Screenshot grounding data
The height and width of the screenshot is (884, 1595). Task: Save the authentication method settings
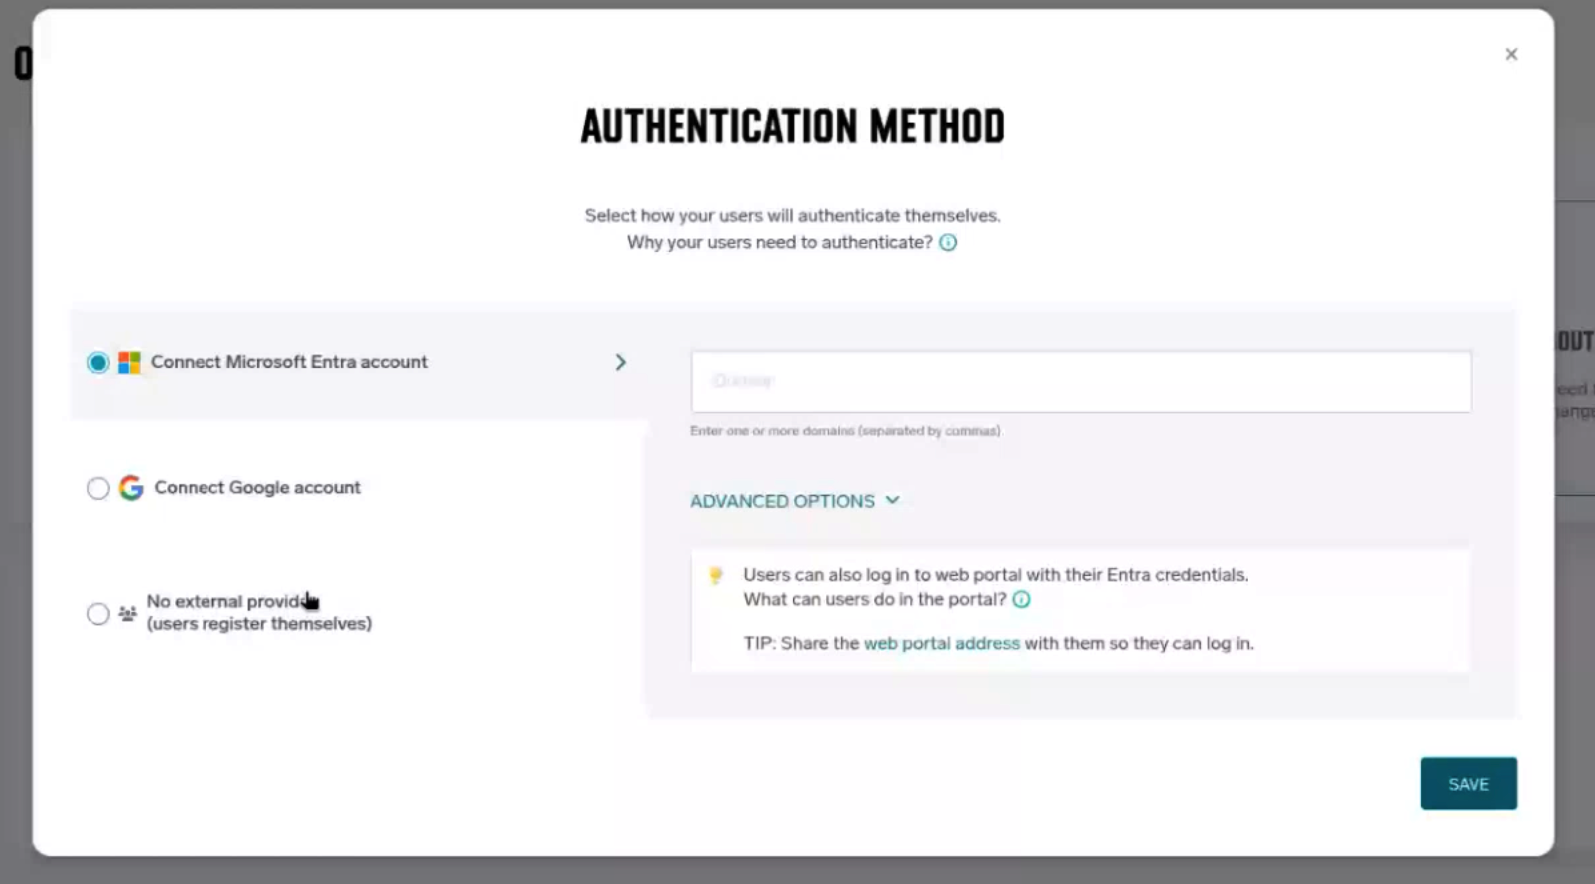pyautogui.click(x=1468, y=784)
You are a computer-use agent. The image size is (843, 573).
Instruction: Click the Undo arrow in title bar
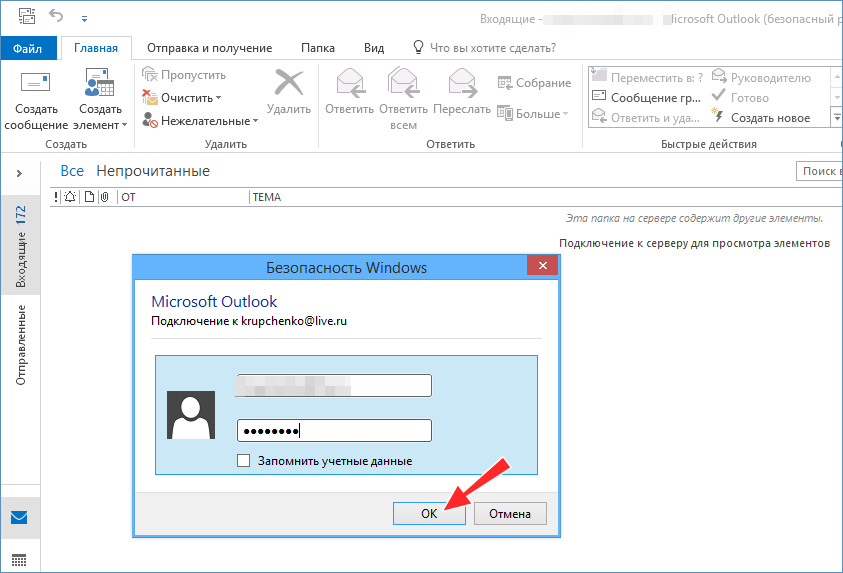click(58, 17)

**Problem to work on:**
Without including any picture, restate every entry above exactly.

**Solution to this problem:**
The height and width of the screenshot is (884, 1595). Task: Save the authentication method settings
pyautogui.click(x=1468, y=784)
You are a computer-use agent. The image size is (843, 573).
Instruction: Click the Undo arrow in title bar
click(58, 17)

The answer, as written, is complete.